两人一路无话,东筱祺还以为带自己进入这镇龙断天山的人,会是宋凝峰,便又发问道:“宋院长今天是忙不开身么?还要劳烦温老来带我。”
“我来带你,有何不妥?凝峰管内院事务去了,你莫非是在担心那血案?”温成巍皱起眉头,回头望了一眼这个少年,眼神里有着许多忧虑。
“自然是在担心这突如其来的星海血案了,我们那几人刚从沙城回来,还没来得及休息,就遭逢此次事变......”在这内院他担心的只有鹤止云,他一离开,萧源雪和刘霆武几人估计处理起来这件事,会相当棘手。
“血案发生,定然是有人在背后作为,但具体是谁,还没有查出来,那九段的牡楠枫已经前去调查,还有我的大女儿,清儿她姐姐珞馨也一同去了,倒是不用你费心。”不知温成巍是不是还在为昨天东筱祺把话说的太绝而生闷气,他的语气当中,总是有几分针锋相对的意味,然而东筱褀却早已听出来。
“温老这是打算把话挑明,让我晋升审判境之后,就要在这镇龙断天山上把我给赶出东苍院了么?”
然而,未等他刚站稳脚后跟,温成巍回过头来,一股强悍的威压暴涌而出,自下而上的困住了东筱褀,压的他全身不得动弹。
“好好走路,为什么偏要惹不愉快?把你这个宗族大会冠军给赶走,金皇可是会降下惩罚,听溪萍说,你破解了她的美人魇场域,我也不以大欺小,这威压不会低于九段修为,就算是给你一点教训。”他的目光极为冷淡,望着这个少年,眉宇带着生气。
被困在原地的东筱褀,虽然四肢不得动弹,可是温成巍却并不知道,他在翎界完全就是一个异类,源符和武学是靠心念去催动,根本不是用手去召唤出来的,而在这脚底下,山脉的能量正在蠢蠢欲动,那神识气海里的土源符符印,也算是第一次让温成巍见识到了厉害。
只听到砰的一声,那道无形的威压囚笼,自全身上下崩断,他挣脱了束缚,面色冷漠的回应。
“九段修为?温老可真是太低估我了,我可是要冲击那审判境的人。”
见他挣脱自己的施压,还不忘口出狂言回讽自己几句,温成巍出乎意料地没有生气,反而仰头大笑:“好一个冲击审判境的远大志向,荷容那家伙,摊上你这样的女婿可真是他的福气。
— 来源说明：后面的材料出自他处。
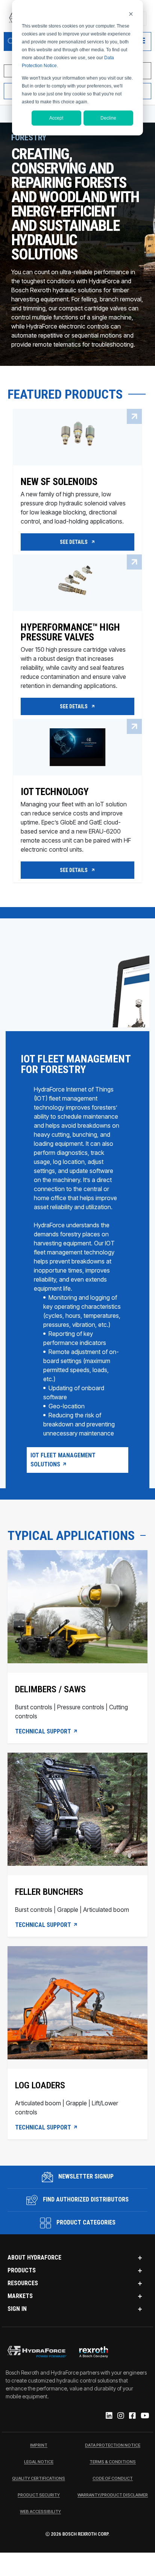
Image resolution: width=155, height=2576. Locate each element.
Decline (108, 118)
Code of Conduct (113, 2478)
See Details (74, 542)
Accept (56, 118)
”
少年的五指,揉着自己呼吸困难的胸膛,显然他刚才被压的不轻,那温成巍现在的实力可是五品审判境,自己可还不敢乱来,万一东筱褀真把他给惹恼了,没准这镇龙断天山就是终点。
“温老,相信我迟早有一天,我东筱褀会替我岳父洗清罪名,让他清清白白的配得上才子这两个字,并且让全东域王朝重新接纳他。”
“你能找得到火源符归还给玉清宗再说吧,让荷容重新被王朝接纳,凭你现在的能力,还很难。”微微的叹息了一口气,他摇了摇头,温成巍看着东筱褀的目光,带着一丝不易察觉的遗憾,转过身去继续带路。
或许他这个时候,心里肯定在想,这样优秀孝顺的女婿,为什么不是温家的。
……
两人顺着平坦山路,抵达了火山谷口外围,这个时候,东筱褀已经可以感受到,那种曾经出现在自己老师身上的能量波动,他的脑袋里,只划过至尊境三个字,凌驾众生,唯我独尊,这便是审判境之上的至尊境,而海长幽宫,则是一位货真价实的至尊强者。
难道那条被镇压在这死火山谷里的龙,已经抵达了这个层次么?若是被它给挣脱枷锁,那这东域王朝被毁灭在世间的命运,就是一个注定的结局。
心里闪过这个问题,他决定等会接受传承蜕变的时候,暗中用那土源符符印去感知地表,如果是烛颛和瀚海幽焱火的同类,那就自然好交流多了。
“坐下吧,就在这里,再靠近的话你会被那种能量禁锢压成碎片的。”温成巍指着不远处的一处空地,等到他坐下后,大手涌起滔天源力气旋,手法极其娴熟的打开眼前山谷外围一道能量屏障,而这屏障背后的空间,居然是一道漆黑无比的深渊。
这时东筱褀可以用肉眼看到,那些从深渊底下牵引出来的能量,不像是源力,倒像是一颗又一颗的星星,它们闪烁的时候,东筱褀忽然感觉到体内的瀚海幽焱火在暴动,但很快就被烛颛给压住了。
此时,温成巍的双手压制住这些能量,他修习的武学似乎和风有关,因为东筱褀看到在他手上,有着一些啸涌不断的细小风暴在环绕,很快这种酝酿能量前奏的时间不超过一炷香,便被温成巍给压成三道能量光团,浮在了东筱褀的眼前。
“好好吸收,这些能量团可助你打通修为,助你的实力更上一层楼,你现在是七段造化,吸收三个光团能量,便足够突破审判境了。”
“那就多谢温老的帮助了。”他也不再客气,催动起自身源力,牵引着那三道光团同时纳入自己的体内,光团能量入体后,东筱褀只感觉自己置身在一片汪洋浩瀚的星空大海,而那瀚海幽焱火,在被这三道能量给刺激到之后,顿时怒龙啸吟声,响彻整座山巅。
一旁的温成巍看到这般景象,并没有感到什么意外,因为他早就知道在东筱褀的体内有着一条龙族魔兽,但非常奇怪的是,他记得金皇和自己说过潜伏在东筱褀体内是一条浑身金色的龙,而现在他身上环绕的火焰,却是紫色的。
然而他却没有往深处想,而是眉头皱起,神情变得警惕起来,目光望向那屏障背后的深渊谷口,不出所料的话,那底下也会传来一声龙吟。